In The Flea Donne asks his lover to look at a flea that
just sucked his and her blood, and to note “how little that which thou deniest
me is”. That is to say he tries to convince her that sleeping with him is a
really tiny thing, which she could do easily without loosing anything, for “in
this flea our two bloods mingled be”, – their bloods are already mingled in the
flea. Donne tries to convince the lover, that the flea’s behavior “cannot be
said a sin, or shame, or loss of maidenhead”; yet compared to that that “we
would do”, the flea’s misdeed is more serious.
As his lover makes an attempt to kill the flea, Donne arrests
the her hand, for there are “three lives in one flea” now, when it sucked their
blood. The flea is “our marriage bed and temple”. Although their parents
grudge, and she will not sleep with him, they are already “cloistered in these
living walls of jet”. The murder of the flea, he says, can be considered
“self-murder”, “and sacrilege, three sins in killing three”.
However, as the lover “purpled [her] nails in blood of
innocence”, Donne calls her “cruel and sudden”. He inquires her “wherein could
this flea guilty be, except in that drop which it sucked from thee”. Her
triumph over her success to kill the flea Donne converts against her: if she
thinks that having killed the flea she does not find neither herself not him
“the weaker now”, then her fears about loosing anything if she “yeild’st” to
him, are false.
In A Valediction: Forbidding Mourning Donne convinces his
lover not to mourn over his departure. Like “virtuous men pass mildly away”,
their parting must be without “tear-floods” and “sigh-tempests”. They do not
have to publicly announce their love, for it would be a “profanation”. Donne
brings examples of “moving of th’e earth” that brings “harms and fears”, and
“trepidation of the spheres”, that is innocent despite its power. The first
disaster Donne equates with “dull sublunary lovers’ love”, and the second with
their spiritual love, which although is greater than the physical love of the
mundane people, yet its “trepidation” can not do them any harm. Their love is
“so much refined”, that it has nothing to do with physicality; and being away
from each other they are not going to miss each other’s eyes, lips and hands.
Their souls, Donne says, are so connected that parting will not
break them, but rather expand, “like gold of airy thinness beat”. He compares
their souls to “twin compasses”, his lover’s soul is “the fixed foot” in the
center, and his is the one that “far doth roam”. Together they make a perfect
circle – as one stands still, the other moves around, yet the “fixed foot”
makes him “end where I begun” – that is draws him back.

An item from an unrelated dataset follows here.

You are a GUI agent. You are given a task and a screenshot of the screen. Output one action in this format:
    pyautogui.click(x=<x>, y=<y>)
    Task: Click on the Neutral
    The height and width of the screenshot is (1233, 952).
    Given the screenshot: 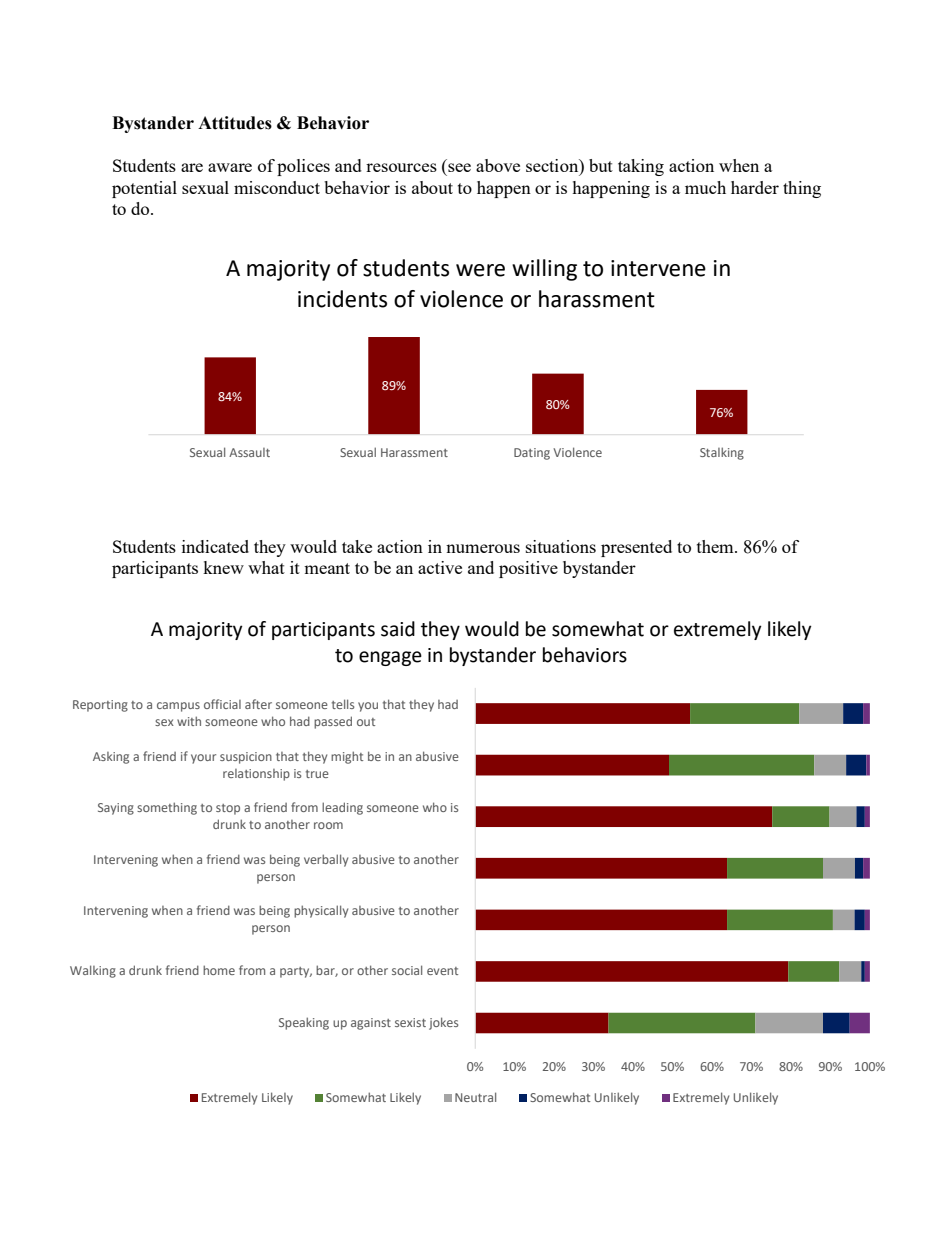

We see that in The Flea Donne celebrates the physical
aspect of love, while in The Valediction he is critical of the “dull
sublunary lovers’ love”, which does not stand physical absence of the beloved. While
The Valediction explores a theme of pure spiritual love, in The Flea, which theme is explicitly
physical, Donne however employs such references to spirituality as “temple” and
“marriage”, by this mingling the
different essences of love. In addition
to that, I would suggest that this is his inconstancy, -- his adherence to both
sides of love and being, -- that contributes to the “frustration” of the
spirit/body and mind/body dichotomies.